Bagenstoss Grocery and Bakery was founded in 1902 by John Baggentoss, a Swiss immigrant who brought European baking traditions to the Cumberland Plateau. He opened the bakery in downtown Tracy City and passed his recipes, hand-written in a large notebook, to his sons.

Fire destroyed much of the original building in the early 1920s, but the Bagenstoss family salvaged some of the original structure, rebuilt with brick, and continued using equipment which remains in use to the present.

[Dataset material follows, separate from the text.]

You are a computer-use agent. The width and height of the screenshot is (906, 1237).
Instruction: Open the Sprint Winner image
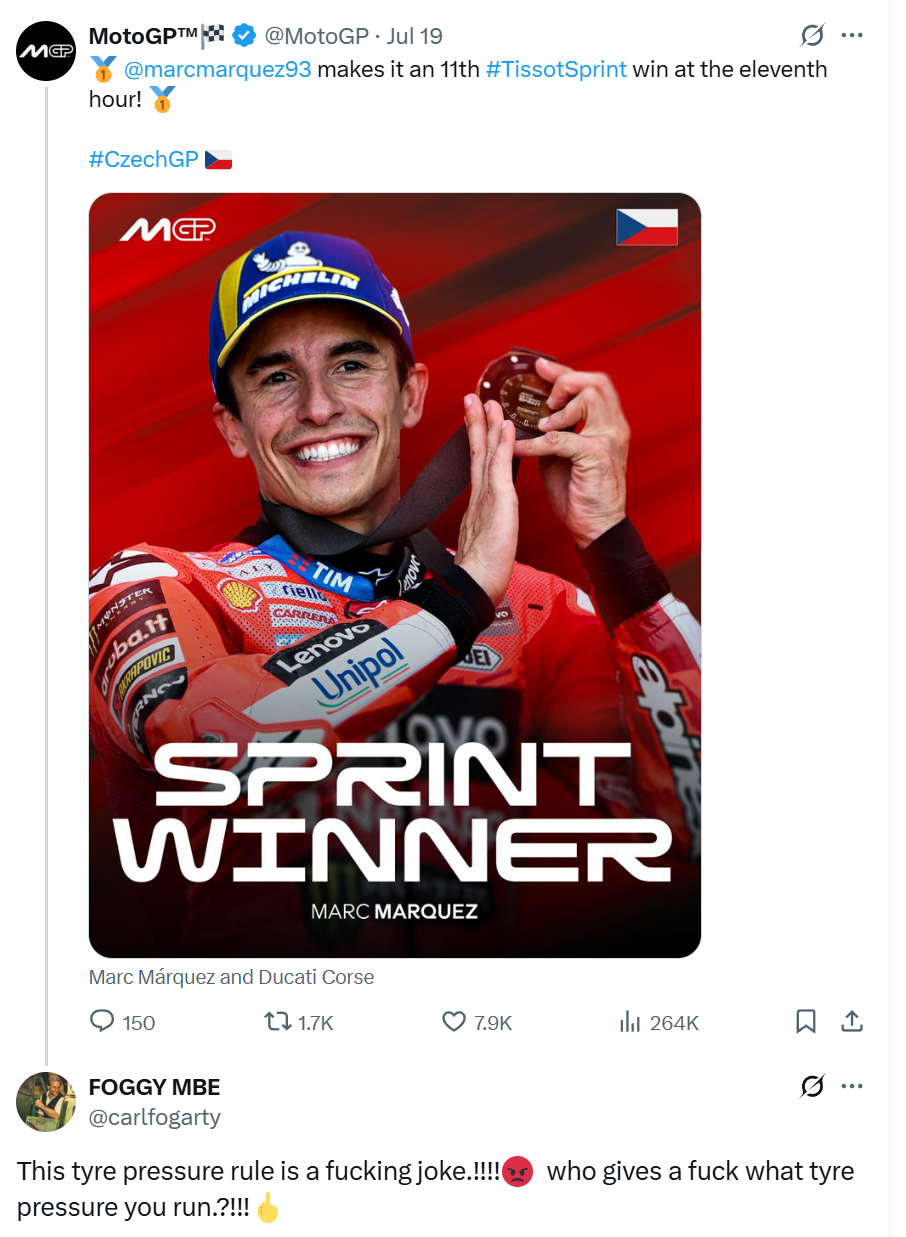tap(394, 575)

When the Baggentoss sons departed for war, the women took over. What had been called "Bagenstoss Grocery and Bakery" took on a different name to avoid the negative perceptions of a German name, though the family was Swiss-German. Such was the confusion about the origin of the family among locals that even the courthouse mistook "Deutsch" for "Dutch", so the name "Dutch Maid" came to be used.

After returning from service in World War II, all six of John's sons, John, Robert, Herman, Fred, Charlie, and Albert, ran the bakery together. Each took on a role within the shop, maintaining the original recipes and working with many of the same tools their father used.

The bakery remained in the Baggentoss family for much of the 20th century and became a regional institution, particularly known for its fruitcakes and rye breads. During the Great Depression, the family reportedly gave away bread to locals in need.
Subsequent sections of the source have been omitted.